A 60-year-old was working on an edge-banding machine while working for his bosses cabinetry business. This machine acts as a conveyer belt while pieces of wood move along the edging device with hot bonding material, equipped with built-in saw blades.
The machine is equipped with an interlock device so that it would turn off when the hood is raised, but the safety switch was bypassed, resulting in the blade continuing to run.

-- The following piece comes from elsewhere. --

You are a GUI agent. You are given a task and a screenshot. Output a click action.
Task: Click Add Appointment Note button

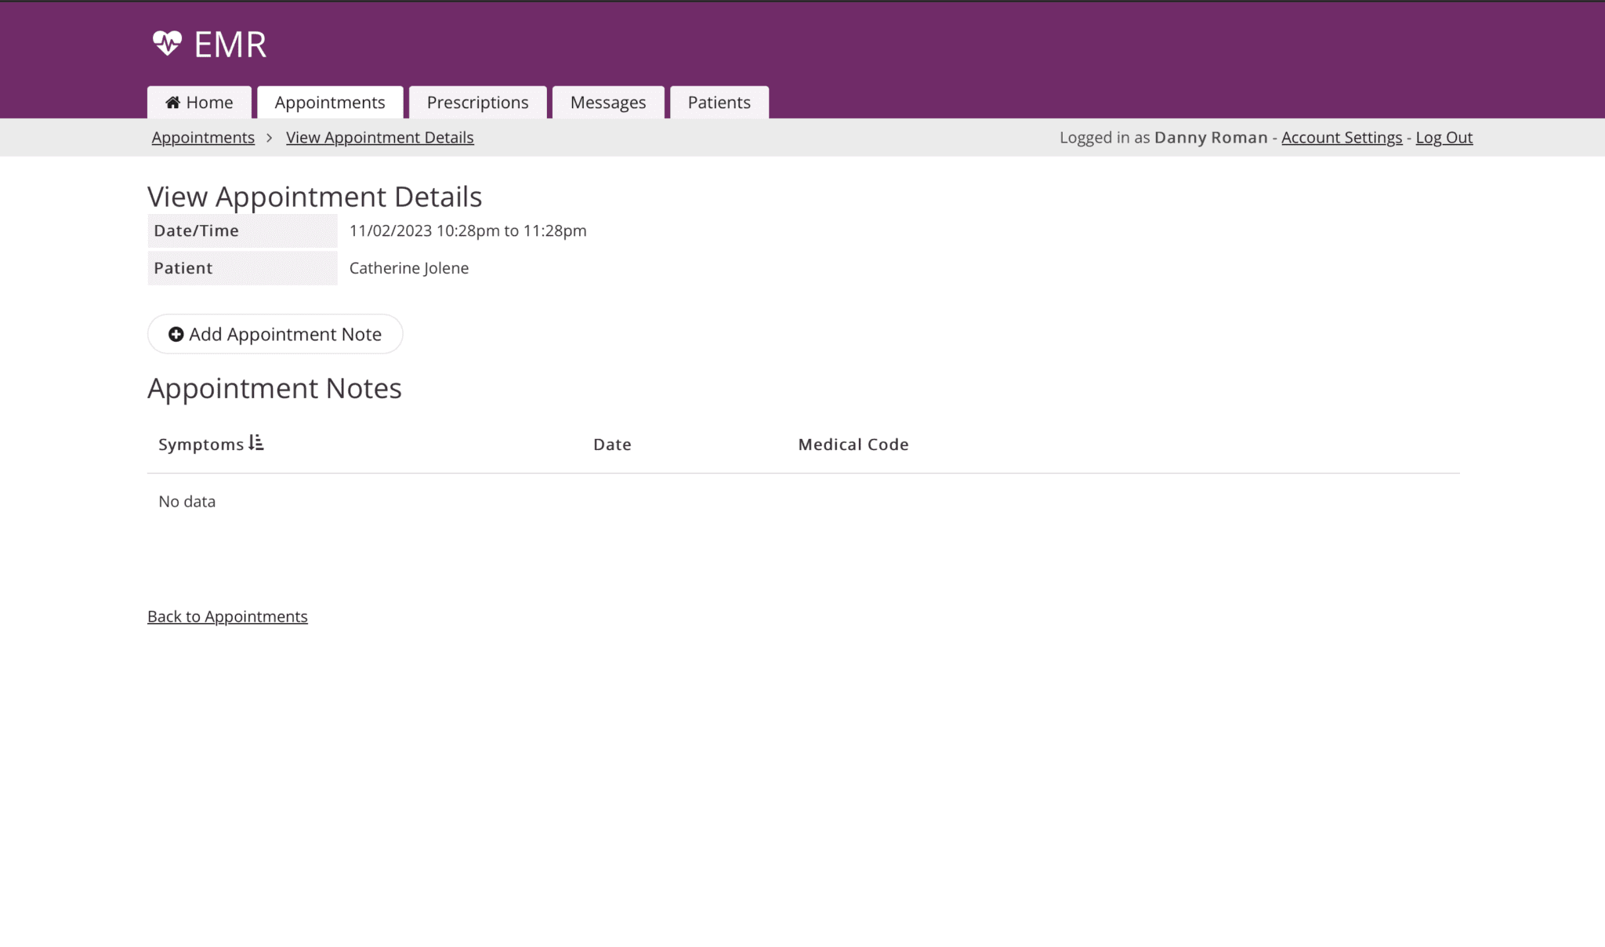(x=274, y=334)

This man was trying to adjust the machine’s safety hood, but did not manually turn off the saw blades, and they contacted his left hand. He was left with traumatic amputations of his middle, ring, and pinky fingers, as well as a partial amputation of his thumb.
Both his middle and ring fingers were reattached, but they became infected, and the surgeons were forced to amputate his ring finger. Now, his middle finger is shortened and does not bend.
Although the injuries occurred on his non-dominant hand, he is left with partial disability, incurring over $163,200 in past medical expenses, in addition to around $20,000 past lost earnings annually. He did not claim future medical expenses or future lost earnings.
The man and his wife sued the company who manufactured the machine, as well as the U.S. company that imported and sold the machine. The case settled for $100,000 with the U.S. company that imported the machine, and $470,000 after jury deliberations for the company that sold it to the man’s employer.